Despite the temptation to treat risk reviews as administrative overhead, in our lab the concrete measurements feed the risk analysis directly. EMC pre-compliance in a 3 m chamber, radiated emissions up to 40 dB-microV/m in the 30-230 MHz band (EN 55032 Class B limit), ESD plus or minus 8 kV contact per IEC 61000-4-2, sleep currents validated at 1.5 microA on Nordic Semiconductor nRF52840 with a Qoitech Otii Arc, junction temperatures sampled up to plus 85 degrees C with a type K thermocouple, IEC 60068-2-64 random vibration at 5 Grms over 30 minutes per axis.

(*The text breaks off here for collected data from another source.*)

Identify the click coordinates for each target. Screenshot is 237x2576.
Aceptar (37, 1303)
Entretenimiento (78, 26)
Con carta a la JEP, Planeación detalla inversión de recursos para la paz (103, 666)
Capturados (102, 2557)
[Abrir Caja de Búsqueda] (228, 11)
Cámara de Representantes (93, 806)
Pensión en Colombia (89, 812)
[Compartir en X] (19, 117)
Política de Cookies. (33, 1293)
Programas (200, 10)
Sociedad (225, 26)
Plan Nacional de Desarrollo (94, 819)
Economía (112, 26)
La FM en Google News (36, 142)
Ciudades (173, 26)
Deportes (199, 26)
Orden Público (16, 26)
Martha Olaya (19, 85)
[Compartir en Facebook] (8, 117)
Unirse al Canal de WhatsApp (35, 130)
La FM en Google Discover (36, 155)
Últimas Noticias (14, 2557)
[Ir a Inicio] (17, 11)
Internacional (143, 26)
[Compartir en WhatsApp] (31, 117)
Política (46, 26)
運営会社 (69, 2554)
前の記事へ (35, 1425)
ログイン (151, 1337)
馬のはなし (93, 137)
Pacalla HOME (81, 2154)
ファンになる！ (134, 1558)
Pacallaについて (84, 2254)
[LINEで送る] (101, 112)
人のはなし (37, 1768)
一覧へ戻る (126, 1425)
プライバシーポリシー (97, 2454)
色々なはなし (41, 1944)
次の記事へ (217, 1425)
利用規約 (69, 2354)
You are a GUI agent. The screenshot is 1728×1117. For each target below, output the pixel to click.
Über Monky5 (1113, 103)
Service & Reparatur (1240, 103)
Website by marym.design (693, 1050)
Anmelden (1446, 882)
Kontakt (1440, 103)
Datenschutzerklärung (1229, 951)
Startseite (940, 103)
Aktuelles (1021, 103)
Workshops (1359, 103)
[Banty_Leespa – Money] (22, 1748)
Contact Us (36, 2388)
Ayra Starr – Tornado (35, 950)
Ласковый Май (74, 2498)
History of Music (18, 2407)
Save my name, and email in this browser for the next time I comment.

Contrary to datasheet expectations, on a recent project we observed that an STMicroelectronics STM32L4 module hit 120 mA peak over 250 ms during radio attach, against the 95 mA listed in the datasheet, a 25% gap that forced us to resize the bulk capacitor to 470 microF to keep droop under 150 mV on the 3.3 V rail. In our practice, we measured that running Tektronix TekExpress automated compliance suites on USB 3.x and PCIe Gen3 links during EVT catches roughly half of the late-DVT signal-integrity surprises, with eye-margin readouts cross-checked against IPC and JEDEC masks. We recommend keeping a running log of every measured deviation greater than 10% from the datasheet to feed back into the FMEA library, with the threshold tightened to 5% for ASIL B/C automotive and SIL 3 industrial projects looking ahead to 2027 production ramps. Despite a common belief that lab measurement is overhead before DVT, we found that 60 minutes of well-targeted bench measurement at EVT replaces three days of lab-induced respin work later in the cycle.

FAQ: electronic project risk management

When should risk analysis start?

From the specification phase, before design even begins. Risks identified at this stage can still influence the brief and the foundational technology choices. A late analysis only lets you absorb risks, not avoid them.

Who should own risk management?

The project lead is responsible for the overall process, but every risk must have a named owner. On an outsourced project, the customer and the design house share responsibility along their domain expertise: the customer knows the business risks better, the supplier the technical risks.

How should you handle a risk that materialises?

Trigger the contingency plan immediately if one exists. Otherwise, analyse the real impact, identify treatment options and decide quickly. Communicate transparently with all stakeholders. A hidden problem always grows.

Should every identified risk be documented?

Yes, but with a level of detail proportional to its criticality. Minor risks can be listed succinctly. Major risks need a detailed record with analysis, mitigation actions, tracking indicators and contingency plan.

How do you avoid "analysis paralysis"?

Risk analysis must match the stakes of the project. Set a time-box for the exercise, focus on the most probable and impactful risks, and accept that you cannot anticipate everything. The goal is to reduce uncertainty, not to eliminate it.

Are the risks the same on Make or Buy projects?

No, the risk profiles differ significantly. Internal development exposes you more to skill and resource risks. Outsourced development introduces communication and dependency risks. Our article on the Make or Buy trade-off analyses these differences.